Owners of bona fide service dogs are required to provide certificates upon request.  I'll never forget watching some idiot claiming her teacup poodle was a service dog in my local McD's.  The manager appropriately asked to see her certificate and the she blew a fuse.

I would hope resort managers are trained to request certificates for service dogs in no-pet resorts.


----------



## ronparise (Sep 12, 2015)

cotraveller said:


> There are a number of WorldMark resorts that are shared with other timeshare systems and with private owners.  In all of those cases, the WorldMark no-pet policy applies to the WorldMark units without regards to what the other ownerships allow.
> 
> There is a lot of service animal fraud.  People claim their little foo-foo is a service animal so they can get around the no pets rule.  It's too bad some people think the rules don't apply to them but that is the way it is.



I also assume that  the Worldmark units will be no pets my question is  how many units went to Worldmark, and how might this affect the pet policy in place here now for the rest of the resort... ie will a minority owner, (presumably) try to change the resorts long standing policies. 

At the Plaza Resort and Suites service animal fraud was not a problem (until  now of course)


----------



## ronparise (Sep 12, 2015)

dup post...sorry


----------



## ronparise (Sep 12, 2015)

Ty1on said:


> Owners of bona fide service dogs are required to provide certificates upon request.  I'll never forget watching some idiot claiming her teacup poodle was a service dog in my local McD's.  The manager appropriately asked to see her certificate and the she blew a fuse.
> 
> I would hope resort managers are trained to request certificates for service dogs in no-pet resorts.



Certificates are not required, neither are vests.. There was no reason for the lady to blow a fuse, She could have just invited the manager to call the police 

By the way there are any number of companies that will sell you a certificate and a vest.  The certificate doesnt make a dog a service animal


----------



## Ty1on (Sep 12, 2015)

You are right.  But the manager wasn't wrong, because it was prior to 2011....

http://www.ada.gov/service_animals_2010.htm

(To be clear, I didn't know about the 2011 changes)


----------



## uscav8r (Sep 13, 2015)

Ty1on said:


> Owners of bona fide service dogs are required to provide certificates upon request.  I'll never forget watching some idiot claiming her teacup poodle was a service dog in my local McD's.  The manager appropriately asked to see her certificate and the she blew a fuse.
> 
> I would hope resort managers are trained to request certificates for service dogs in no-pet resorts.

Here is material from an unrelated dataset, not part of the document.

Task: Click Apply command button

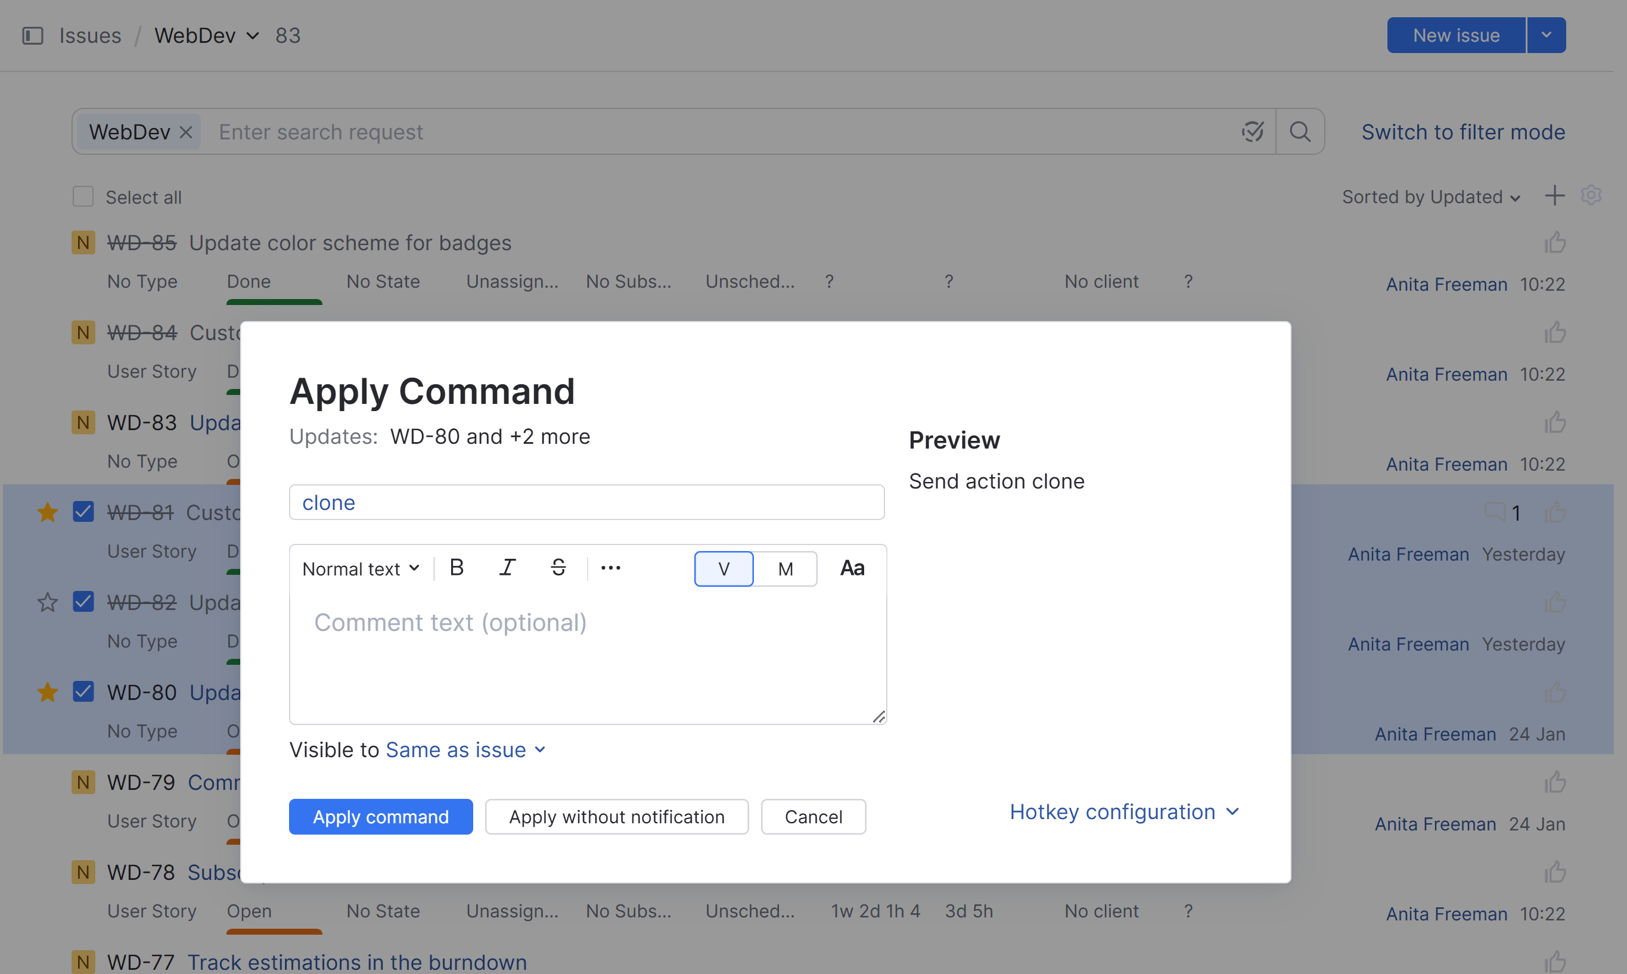Action: click(381, 816)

A surreptitious "test" is to ask to pet the dog. If the owner says, "sure," it is highly probable the dog is not a service animal. 

At the aquarium the other week, my 6-year old saw a beautiful black lab with this woman (it was on a leash). She politely asked to pet the dog. The owner responded politely, "No, she is working and cannot be distracted." That seemed a pretty straightforward answer to me to indicate it was a service animal. 

Proprietors can legally ask what service or action the dog is trained to perform, but cannot ask about the person's condition that requires such service.


Sent from my iPad using Tapatalk


----------



## geist1223 (Sep 13, 2015)

sptung said:


> I was at Depoe Bay a month ago and there were several dogs outside my window with the owners trying to get them to ease themselves when I spent 1 day at the ground floor.  I was moved to an absolutely amazing second floor corner unit (manager called that her favorite unit) on day 2 - move was not dog related.  I enquired at the front desk who told me that there were several guests with "service dogs" even though they did not look like service dogs and was told that many of these owners have service dogs due to mental health so the owners and dogs could look totally normal.  While resorts may have a no pet policy, don't be surprised by dogs at the resort.  At Depoe Bay there were many dogs.  I am not a fan of having pets at a resort due to allergy and hygiene problems.



An anxiety dog is not a service dog. A service dog is trained to assist in an essential life function. I wish WYN would get it right and strictly enforce the rules. In my commnications with the WM BOD they have said that the service dog rules would be strictly enforced. Apparently the local resort managers are not complying. 

I have 4 pets and greatly enjoy their company. I do not need them to travel with me. Also I have family members that have bad allergies to cats and dogs. I accept they can not come to my house abd when we visit them we wear/take freshly laundried clothing.


----------